### Okuma Parçası
|

Denemenin gölgesinde bir serüven

Zamana dokunan denemeleriyle hafızamızda yer edinen Feridun Andaç'ın son kitabı 'Üstümüzdeki Gül Yaprağı' Eksik Parça Yayınevi'nden çıktı. Andaç kitabında okuyucuya denemelerinin gölgesinde kendi yazarlık serüveninden bahsediyor.

Yeni Şafak ve
12:10 - 8/03/2017 Çarşamba
Güncelleme: 12:12 - 8/03/2017 Çarşamba
Yeni Şafak
Denemenin gölgesinde bir serüven.
Denemenin gölgesinde bir serüven.

Feridun Andaç'ın son deneme kitabı Üstümüzdeki Gül Yaprağı, Eksik Parça Yayınevi'nden çıktı. Türk edebiyatında deneme türüne ait önemli söyleşilere ve kitaplara imza atan Andaç, meraklıları için denemelerinin gölgesinden kendi yazarlık serüvenini anlatıyor. Kitapta masallardan mektuplara, yazarın anılarından düşüncelerine keşfedilmeyi bekleyen bir çok macera yer alıyor. Andaç'ın 'zaman'ı temel alarak yazdığı denemeleri haliyle okuyucuyu da bir zaman yolculuğuna çıkarıyor. Yazıyı bir yolculuk gibi gören yazar, okuyucuyu da 'ateşleyici'ye benzetiyor. Bu zaman evreninde okuyuculara metinlerarası yolculuklarda rehberlik eden Andaç, merakı da her zaman diri tutmayı başarıyor. Üstelik okuyucuyu gündelik hayattan da koparmadan yapıyor bunu. Her satırda okuyucuya eşlik eden yazar, dil ile duyguyu bir araya getirmeyi fazlasıyla başarıyor son kitabında.

### Alıştırma Yönergeleri
(1) Okuma parçasının "Feridun Andaç'ın son deneme" ile "başarıyor son kitabında." arasındaki kısmını, iki uç da dahil olmak üzere, olduğu gibi yazın.
(2) Okuma parçasına göre aşağıdaki soruları yanıtlayın:
(a) Üstümüzdeki Gül Yaprağı hangi yayınevinden çıktı?
(b) Haber ilk olarak hangi tarihte ve saatte yayımlandı?
(c) Yazıyı bir yolculuk gibi gören yazar, okuyucuyu neye benzetiyor?

(Saklanan kayıtlar)

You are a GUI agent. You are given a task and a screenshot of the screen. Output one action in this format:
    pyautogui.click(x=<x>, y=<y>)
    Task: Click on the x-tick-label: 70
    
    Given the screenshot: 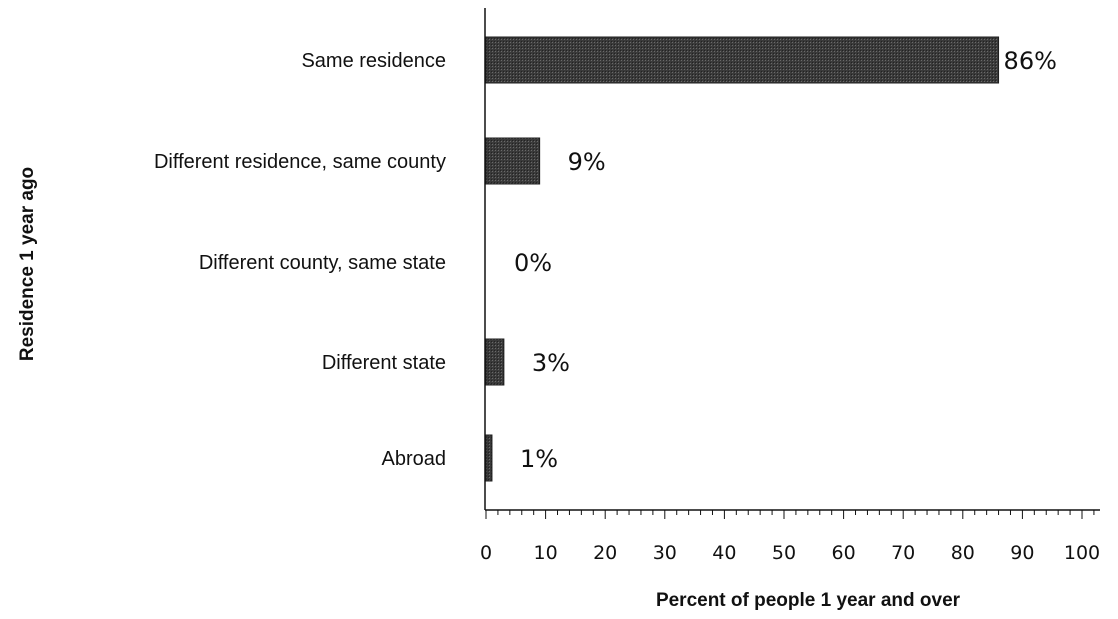 What is the action you would take?
    pyautogui.click(x=903, y=553)
    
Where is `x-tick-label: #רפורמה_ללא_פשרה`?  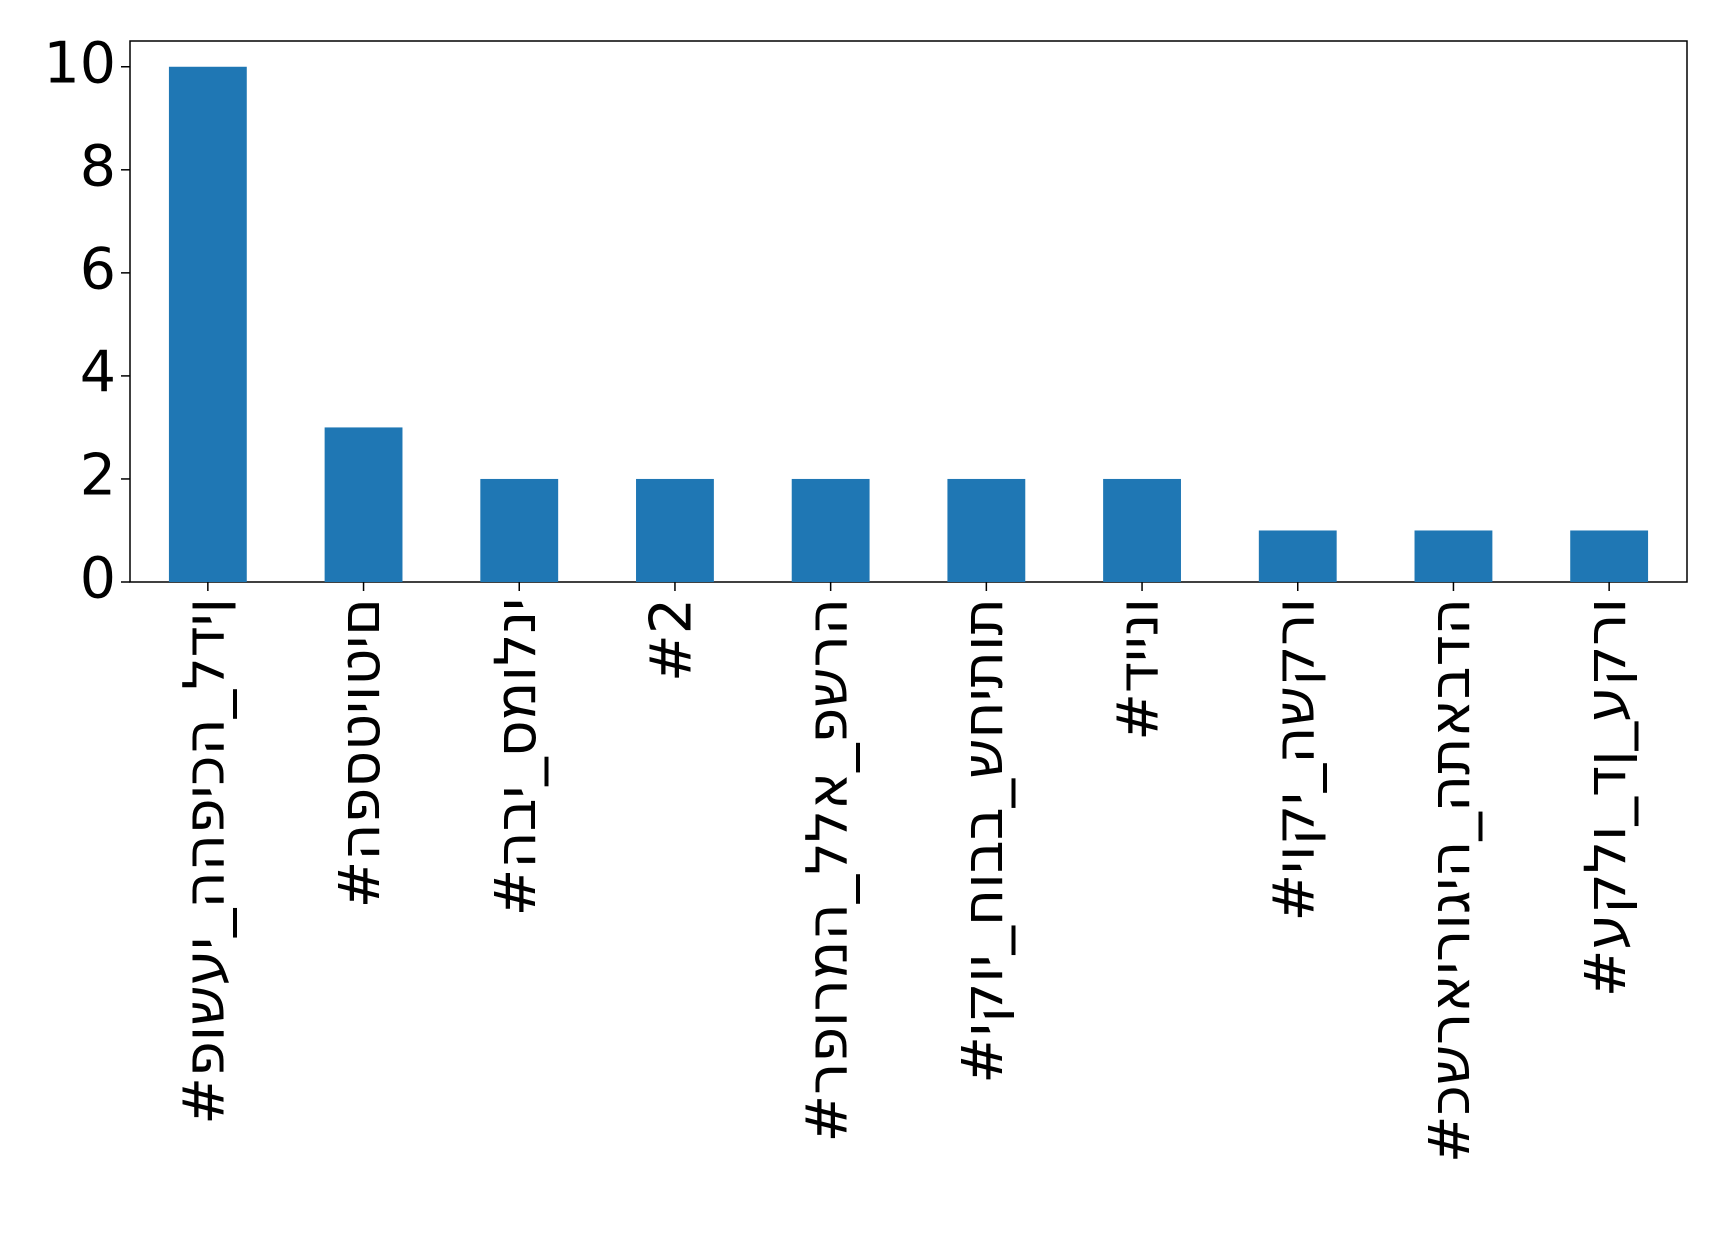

### Sıralı Çıktılar
(1)
Feridun Andaç'ın son deneme kitabı Üstümüzdeki Gül Yaprağı, Eksik Parça Yayınevi'nden çıktı. Türk edebiyatında deneme türüne ait önemli söyleşilere ve kitaplara imza atan Andaç, meraklıları için denemelerinin gölgesinden kendi yazarlık serüvenini anlatıyor. Kitapta masallardan mektuplara, yazarın anılarından düşüncelerine keşfedilmeyi bekleyen bir çok macera yer alıyor. Andaç'ın 'zaman'ı temel alarak yazdığı denemeleri haliyle okuyucuyu da bir zaman yolculuğuna çıkarıyor. Yazıyı bir yolculuk gibi gören yazar, okuyucuyu da 'ateşleyici'ye benzetiyor. Bu zaman evreninde okuyuculara metinlerarası yolculuklarda rehberlik eden Andaç, merakı da her zaman diri tutmayı başarıyor. Üstelik okuyucuyu gündelik hayattan da koparmadan yapıyor bunu. Her satırda okuyucuya eşlik eden yazar, dil ile duyguyu bir araya getirmeyi fazlasıyla başarıyor son kitabında.

(2)
(a) Eksik Parça Yayınevi
(b) 8/03/2017 Çarşamba, saat 12:10
(c) 'Ateşleyici'ye